Directions >>
Reproduce every one of the entries below word for word, keeping each line in its original order.

Entries of pointing data

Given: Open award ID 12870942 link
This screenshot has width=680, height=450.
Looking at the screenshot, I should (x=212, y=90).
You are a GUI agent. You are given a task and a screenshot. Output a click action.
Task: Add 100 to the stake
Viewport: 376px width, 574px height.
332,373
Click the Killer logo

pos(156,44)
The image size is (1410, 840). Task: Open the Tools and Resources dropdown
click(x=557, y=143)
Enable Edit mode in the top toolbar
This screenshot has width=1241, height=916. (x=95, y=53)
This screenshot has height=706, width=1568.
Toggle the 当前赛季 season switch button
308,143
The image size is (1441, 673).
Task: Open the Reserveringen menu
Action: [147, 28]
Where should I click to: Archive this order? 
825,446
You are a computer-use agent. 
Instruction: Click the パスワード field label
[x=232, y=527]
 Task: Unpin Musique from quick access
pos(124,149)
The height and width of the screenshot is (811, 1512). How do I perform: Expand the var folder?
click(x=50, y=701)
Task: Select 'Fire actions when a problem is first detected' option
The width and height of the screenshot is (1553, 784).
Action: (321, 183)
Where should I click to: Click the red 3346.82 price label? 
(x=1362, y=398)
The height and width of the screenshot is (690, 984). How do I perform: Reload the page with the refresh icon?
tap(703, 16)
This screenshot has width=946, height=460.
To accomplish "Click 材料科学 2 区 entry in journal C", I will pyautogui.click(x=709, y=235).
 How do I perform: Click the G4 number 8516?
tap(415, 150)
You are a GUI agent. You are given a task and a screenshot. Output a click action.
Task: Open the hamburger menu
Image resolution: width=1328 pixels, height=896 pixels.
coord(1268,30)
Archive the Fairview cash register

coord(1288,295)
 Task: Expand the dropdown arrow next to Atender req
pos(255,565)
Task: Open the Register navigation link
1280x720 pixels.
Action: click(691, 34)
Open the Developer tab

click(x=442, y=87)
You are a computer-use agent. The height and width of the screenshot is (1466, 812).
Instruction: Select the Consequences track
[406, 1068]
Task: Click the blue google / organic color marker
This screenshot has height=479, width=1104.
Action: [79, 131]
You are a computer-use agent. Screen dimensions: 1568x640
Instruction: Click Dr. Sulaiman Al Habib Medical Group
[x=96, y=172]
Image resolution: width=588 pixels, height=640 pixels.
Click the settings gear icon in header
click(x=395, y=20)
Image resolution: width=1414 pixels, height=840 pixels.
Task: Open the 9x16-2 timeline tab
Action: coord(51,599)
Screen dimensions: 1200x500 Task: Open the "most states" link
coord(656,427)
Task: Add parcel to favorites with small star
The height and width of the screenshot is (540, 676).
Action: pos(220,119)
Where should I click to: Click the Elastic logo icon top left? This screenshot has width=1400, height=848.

Result >>
Given: Open award ID 12870942 link
This screenshot has width=680, height=450.
Looking at the screenshot, I should (x=212, y=90).
You are a GUI agent. You are given a task and a screenshot. Output a click action.
Task: Add 100 to the stake
Viewport: 376px width, 574px height.
332,373
Click the Killer logo

pos(156,44)
The image size is (1410, 840). Task: Open the Tools and Resources dropdown
click(x=557, y=143)
Enable Edit mode in the top toolbar
This screenshot has width=1241, height=916. (x=95, y=53)
This screenshot has height=706, width=1568.
Toggle the 当前赛季 season switch button
308,143
The image size is (1441, 673).
Task: Open the Reserveringen menu
Action: [147, 28]
Where should I click to: Archive this order? 
825,446
You are a computer-use agent. 
Instruction: Click the パスワード field label
[x=232, y=527]
 Task: Unpin Musique from quick access
pos(124,149)
The height and width of the screenshot is (811, 1512). How do I perform: Expand the var folder?
click(x=50, y=701)
Task: Select 'Fire actions when a problem is first detected' option
The width and height of the screenshot is (1553, 784).
Action: (321, 183)
Where should I click to: Click the red 3346.82 price label? 
(x=1362, y=398)
The height and width of the screenshot is (690, 984). How do I perform: Reload the page with the refresh icon?
tap(703, 16)
This screenshot has width=946, height=460.
To accomplish "Click 材料科学 2 区 entry in journal C", I will pyautogui.click(x=709, y=235).
 How do I perform: Click the G4 number 8516?
tap(415, 150)
You are a GUI agent. You are given a task and a screenshot. Output a click action.
Task: Open the hamburger menu
Image resolution: width=1328 pixels, height=896 pixels.
coord(1268,30)
Archive the Fairview cash register

coord(1288,295)
 Task: Expand the dropdown arrow next to Atender req
pos(255,565)
Task: Open the Register navigation link
1280x720 pixels.
Action: click(691, 34)
Open the Developer tab

click(x=442, y=87)
You are a computer-use agent. The height and width of the screenshot is (1466, 812).
Instruction: Select the Consequences track
[406, 1068]
Task: Click the blue google / organic color marker
This screenshot has height=479, width=1104.
Action: [79, 131]
You are a computer-use agent. Screen dimensions: 1568x640
Instruction: Click Dr. Sulaiman Al Habib Medical Group
[x=96, y=172]
Image resolution: width=588 pixels, height=640 pixels.
Click the settings gear icon in header
click(x=395, y=20)
Image resolution: width=1414 pixels, height=840 pixels.
Task: Open the 9x16-2 timeline tab
Action: coord(51,599)
Screen dimensions: 1200x500 Task: Open the "most states" link
coord(656,427)
Task: Add parcel to favorites with small star
The height and width of the screenshot is (540, 676).
Action: pos(220,119)
Where should I click to: Click the Elastic logo icon top left? This screenshot has width=1400, height=848.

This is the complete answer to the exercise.